What is required: Please count the lines in the listing below where the word "computer" appears. Give the number only.

Data:
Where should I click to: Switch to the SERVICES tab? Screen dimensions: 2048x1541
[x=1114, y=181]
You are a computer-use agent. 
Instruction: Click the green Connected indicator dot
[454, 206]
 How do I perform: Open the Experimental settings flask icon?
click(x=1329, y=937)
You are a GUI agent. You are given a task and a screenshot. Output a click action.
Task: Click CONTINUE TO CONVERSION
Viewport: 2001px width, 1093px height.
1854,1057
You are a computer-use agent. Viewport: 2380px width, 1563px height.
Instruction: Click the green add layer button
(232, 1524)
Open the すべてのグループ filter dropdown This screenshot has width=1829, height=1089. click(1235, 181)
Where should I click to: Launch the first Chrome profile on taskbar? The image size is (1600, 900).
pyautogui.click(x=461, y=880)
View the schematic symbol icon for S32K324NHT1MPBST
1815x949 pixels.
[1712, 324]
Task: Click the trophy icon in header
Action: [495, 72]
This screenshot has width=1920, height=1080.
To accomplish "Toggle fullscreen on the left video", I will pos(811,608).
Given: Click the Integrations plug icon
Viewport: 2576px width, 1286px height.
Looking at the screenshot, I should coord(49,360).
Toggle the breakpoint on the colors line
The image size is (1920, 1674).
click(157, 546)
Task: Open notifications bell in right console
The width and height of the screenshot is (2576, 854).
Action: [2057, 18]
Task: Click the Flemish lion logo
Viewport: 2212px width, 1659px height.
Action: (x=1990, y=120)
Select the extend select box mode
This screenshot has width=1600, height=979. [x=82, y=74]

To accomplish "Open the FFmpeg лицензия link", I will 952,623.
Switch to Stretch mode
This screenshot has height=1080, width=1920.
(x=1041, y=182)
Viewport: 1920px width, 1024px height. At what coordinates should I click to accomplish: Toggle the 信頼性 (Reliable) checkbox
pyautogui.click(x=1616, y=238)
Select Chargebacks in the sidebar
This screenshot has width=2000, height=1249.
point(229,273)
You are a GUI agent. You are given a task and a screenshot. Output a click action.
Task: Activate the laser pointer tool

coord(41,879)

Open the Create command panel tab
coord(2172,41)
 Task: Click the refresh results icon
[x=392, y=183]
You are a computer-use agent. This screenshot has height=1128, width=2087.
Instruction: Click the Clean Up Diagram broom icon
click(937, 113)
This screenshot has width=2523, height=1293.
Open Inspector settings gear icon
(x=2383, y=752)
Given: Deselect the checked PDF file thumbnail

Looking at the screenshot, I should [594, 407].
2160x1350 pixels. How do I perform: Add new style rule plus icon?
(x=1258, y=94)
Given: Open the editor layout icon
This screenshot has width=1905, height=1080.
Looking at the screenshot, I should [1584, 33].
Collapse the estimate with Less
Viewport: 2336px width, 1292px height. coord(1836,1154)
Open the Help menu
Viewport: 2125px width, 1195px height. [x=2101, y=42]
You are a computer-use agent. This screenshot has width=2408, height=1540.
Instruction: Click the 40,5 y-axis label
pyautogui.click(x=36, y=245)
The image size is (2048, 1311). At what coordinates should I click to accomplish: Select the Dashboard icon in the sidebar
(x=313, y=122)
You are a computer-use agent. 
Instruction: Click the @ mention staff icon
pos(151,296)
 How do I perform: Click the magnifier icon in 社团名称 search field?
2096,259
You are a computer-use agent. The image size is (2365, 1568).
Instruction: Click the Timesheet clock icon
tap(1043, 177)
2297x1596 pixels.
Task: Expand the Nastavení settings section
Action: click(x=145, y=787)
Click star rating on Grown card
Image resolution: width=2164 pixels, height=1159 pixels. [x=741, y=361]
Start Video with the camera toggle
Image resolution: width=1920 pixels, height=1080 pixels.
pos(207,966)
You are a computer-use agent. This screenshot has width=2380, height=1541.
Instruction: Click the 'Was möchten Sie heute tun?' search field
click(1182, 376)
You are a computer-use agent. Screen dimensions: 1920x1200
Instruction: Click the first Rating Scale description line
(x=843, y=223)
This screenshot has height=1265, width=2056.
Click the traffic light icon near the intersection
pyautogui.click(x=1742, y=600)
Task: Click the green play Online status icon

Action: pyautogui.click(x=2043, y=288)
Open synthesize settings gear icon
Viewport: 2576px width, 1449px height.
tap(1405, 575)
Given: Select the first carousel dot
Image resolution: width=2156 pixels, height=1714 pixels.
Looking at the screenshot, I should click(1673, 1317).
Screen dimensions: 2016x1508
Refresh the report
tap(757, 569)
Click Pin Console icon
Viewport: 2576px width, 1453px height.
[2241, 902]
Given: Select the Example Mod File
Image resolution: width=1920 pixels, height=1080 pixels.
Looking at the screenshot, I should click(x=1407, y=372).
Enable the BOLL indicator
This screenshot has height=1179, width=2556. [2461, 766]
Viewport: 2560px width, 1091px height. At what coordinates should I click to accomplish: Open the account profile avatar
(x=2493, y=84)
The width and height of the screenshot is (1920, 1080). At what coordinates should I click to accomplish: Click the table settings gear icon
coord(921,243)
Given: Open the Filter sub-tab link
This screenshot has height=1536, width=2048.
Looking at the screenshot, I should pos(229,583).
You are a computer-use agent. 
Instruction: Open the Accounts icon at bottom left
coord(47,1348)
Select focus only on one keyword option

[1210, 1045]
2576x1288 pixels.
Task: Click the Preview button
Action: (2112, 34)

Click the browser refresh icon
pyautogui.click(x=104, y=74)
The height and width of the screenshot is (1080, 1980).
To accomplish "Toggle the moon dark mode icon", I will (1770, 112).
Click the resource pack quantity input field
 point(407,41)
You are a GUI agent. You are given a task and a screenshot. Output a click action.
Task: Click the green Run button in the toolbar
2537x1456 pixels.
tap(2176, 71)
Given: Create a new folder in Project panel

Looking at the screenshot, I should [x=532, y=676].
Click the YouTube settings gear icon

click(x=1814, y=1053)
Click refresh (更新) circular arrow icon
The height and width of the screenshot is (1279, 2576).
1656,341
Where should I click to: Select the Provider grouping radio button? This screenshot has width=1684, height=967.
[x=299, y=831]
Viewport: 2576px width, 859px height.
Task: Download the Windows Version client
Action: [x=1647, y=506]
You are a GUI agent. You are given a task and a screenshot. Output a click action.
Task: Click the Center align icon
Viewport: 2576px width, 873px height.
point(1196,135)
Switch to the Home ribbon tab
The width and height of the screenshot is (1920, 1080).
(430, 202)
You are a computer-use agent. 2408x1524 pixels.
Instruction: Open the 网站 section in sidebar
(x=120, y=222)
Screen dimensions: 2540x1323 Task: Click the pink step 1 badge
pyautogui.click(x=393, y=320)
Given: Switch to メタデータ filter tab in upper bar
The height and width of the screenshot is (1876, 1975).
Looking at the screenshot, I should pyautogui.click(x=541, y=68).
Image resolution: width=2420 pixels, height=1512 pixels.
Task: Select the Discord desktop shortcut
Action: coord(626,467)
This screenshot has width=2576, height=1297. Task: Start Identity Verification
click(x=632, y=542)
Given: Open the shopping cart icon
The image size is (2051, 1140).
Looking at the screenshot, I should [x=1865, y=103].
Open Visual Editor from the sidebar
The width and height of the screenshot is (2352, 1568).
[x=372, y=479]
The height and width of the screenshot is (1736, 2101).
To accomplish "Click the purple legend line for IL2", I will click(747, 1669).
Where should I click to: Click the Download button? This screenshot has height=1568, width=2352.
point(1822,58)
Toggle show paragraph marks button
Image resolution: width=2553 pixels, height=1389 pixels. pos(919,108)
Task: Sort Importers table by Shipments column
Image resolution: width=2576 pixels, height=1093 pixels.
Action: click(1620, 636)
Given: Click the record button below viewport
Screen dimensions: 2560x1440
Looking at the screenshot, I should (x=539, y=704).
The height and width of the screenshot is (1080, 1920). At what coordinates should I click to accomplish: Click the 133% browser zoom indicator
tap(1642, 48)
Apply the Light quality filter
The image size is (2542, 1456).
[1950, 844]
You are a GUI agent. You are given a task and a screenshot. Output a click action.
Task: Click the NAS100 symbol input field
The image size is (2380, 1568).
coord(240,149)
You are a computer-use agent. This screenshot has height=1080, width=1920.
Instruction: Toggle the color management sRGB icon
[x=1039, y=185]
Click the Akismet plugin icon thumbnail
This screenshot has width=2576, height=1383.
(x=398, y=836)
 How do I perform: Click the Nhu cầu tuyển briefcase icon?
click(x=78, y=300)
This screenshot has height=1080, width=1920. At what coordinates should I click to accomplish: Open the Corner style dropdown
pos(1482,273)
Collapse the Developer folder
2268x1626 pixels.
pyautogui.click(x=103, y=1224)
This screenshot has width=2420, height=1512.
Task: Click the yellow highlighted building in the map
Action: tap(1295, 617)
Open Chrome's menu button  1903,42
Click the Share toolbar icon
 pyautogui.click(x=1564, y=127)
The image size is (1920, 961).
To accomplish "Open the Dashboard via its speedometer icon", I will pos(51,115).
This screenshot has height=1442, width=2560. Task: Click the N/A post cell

Answer to this problem: 11